Liberty set aside one heart and started working on another. “Why are you asking about him? Do you think he did it?”
I shrugged. “I don’t know, but I intend to find out where he was last night.” I sat at the table and sighed with frustration. “The trouble is, a falling light seems like such a careless way to commit murder. I can’t even get to who could have done it yet, because I’m having a hard time wrapping my mind around how it was done. There’s just no way to guarantee that that would do the job.”
Karen put her feet on the floor and straightened one leg in front of her. “You don’t know for sure that the light killed him, do you? It was there, and you say the cable was obviously cut, but do you know for sure that it’s what struck the fatal blow?”
I stared at her, dumbfounded that I hadn’t even considered that. “No, I guess I don’t know.”
“Wow,” Liberty breathed. “So somebody, like, cut the cable and dropped the light to make it look like the light was what killed Laurence?”

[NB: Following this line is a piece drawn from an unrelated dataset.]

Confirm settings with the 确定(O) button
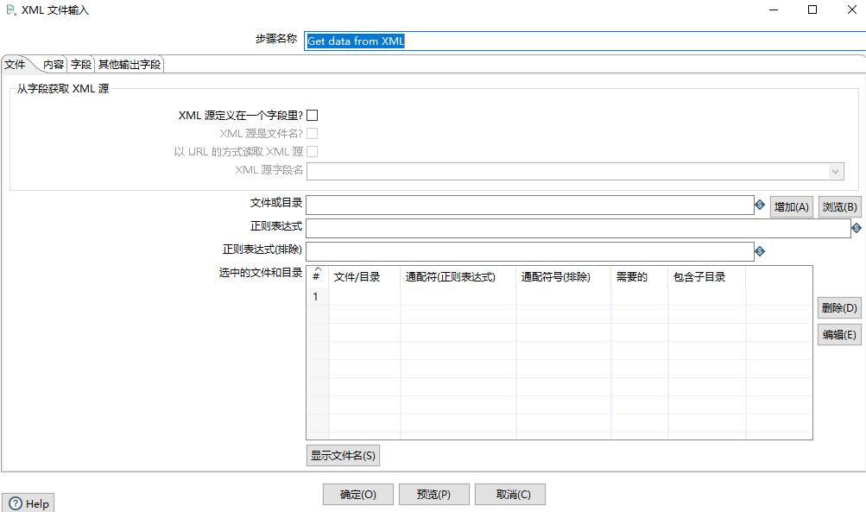866x512 pixels. (x=357, y=493)
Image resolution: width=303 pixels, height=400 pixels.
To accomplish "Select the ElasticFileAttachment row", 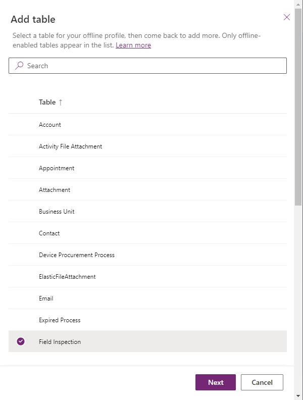I will click(147, 276).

“It’s possible, isn’t it?” Karen asked.
“Yeah, it’s definitely possible.” I grabbed the coffeepot and carried it to the table. “The police will be able to say for sure when they get the coroner’s report back, but I have no idea how long that will take. I wish Jawarski was here. He’d be able to find out where things stood for me.”

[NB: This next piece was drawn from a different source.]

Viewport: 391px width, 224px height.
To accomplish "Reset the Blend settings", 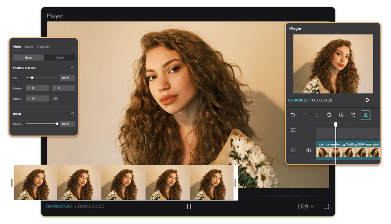I will 73,114.
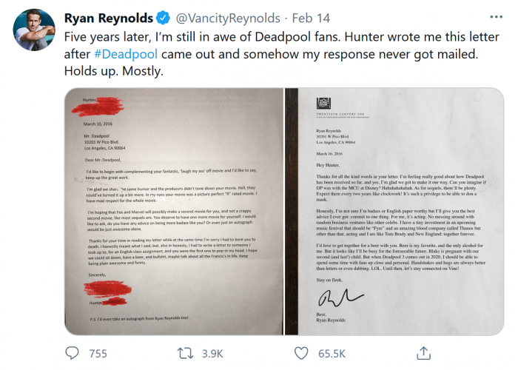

“So the murder weapon could have been anything?” Liberty seemed to be enjoying herself. “He could have been shot or stabbed or anything for all we know.”

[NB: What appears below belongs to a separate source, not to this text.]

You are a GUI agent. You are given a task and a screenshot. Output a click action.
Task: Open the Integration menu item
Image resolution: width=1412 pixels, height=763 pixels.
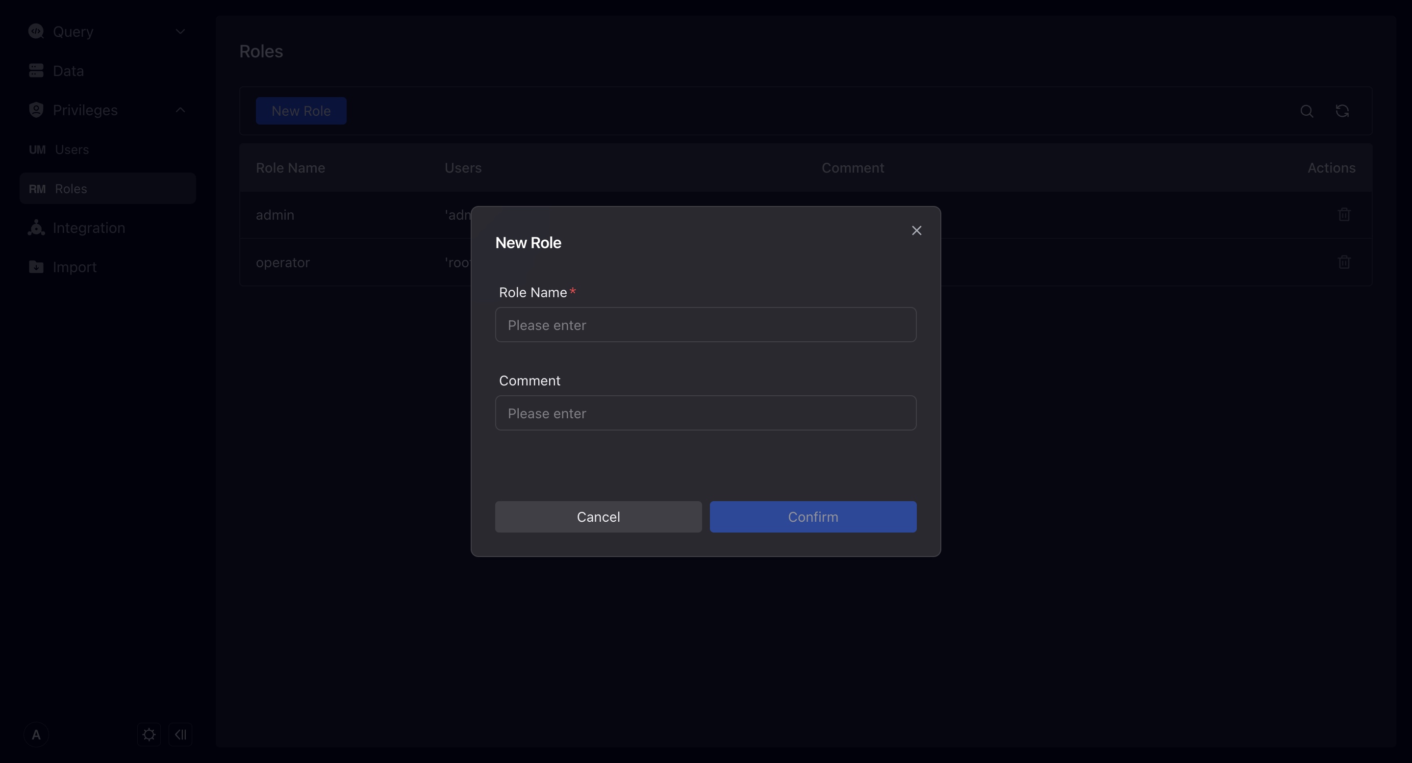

“Yeah. Maybe.” We were straying from the subject I wanted to discuss, so I tried dragging us back. “You said you don’t know Doyle well,” I said, fixing my attention on Karen. “But it seemed to me that he has a pretty bad temper. Do you know if he’s ever been in trouble before?”
Karen put both feet on the floor again and sat ramrod straight. “Not that I know of, but I’m hardly an expert on who’s done what in the past twenty years. I’ll bet you could check the archives at the Post and find out.”
“If you can’t remember anything,” I said, “there probably isn’t anything to remember.”
“I wouldn’t be too sure about that.” Karen stopped rotating, flexing, and stretching, and picked up another freshly washed container to check for water spots. She knows everything about everyone, but she never seems to recognize her own ability.
“Maybe it wasn’t him,” Liberty said as she glued ribbon to yet another heart. “Maybe his wife is the killer. Didn’t you say she was at the theater when Laurence died?”
I nodded reluctantly. Much as I hated knowing that the police suspected Richie, I didn’t want to cast my old school friend in the role of cold-blooded killer either. “What about Geoffrey Manwaring? Did he say or do anything to make you think he was unhappy with Laurence when he was in here the other day?”
Karen shook her head slowly. “He didn’t say much of anything except that I should fire you.”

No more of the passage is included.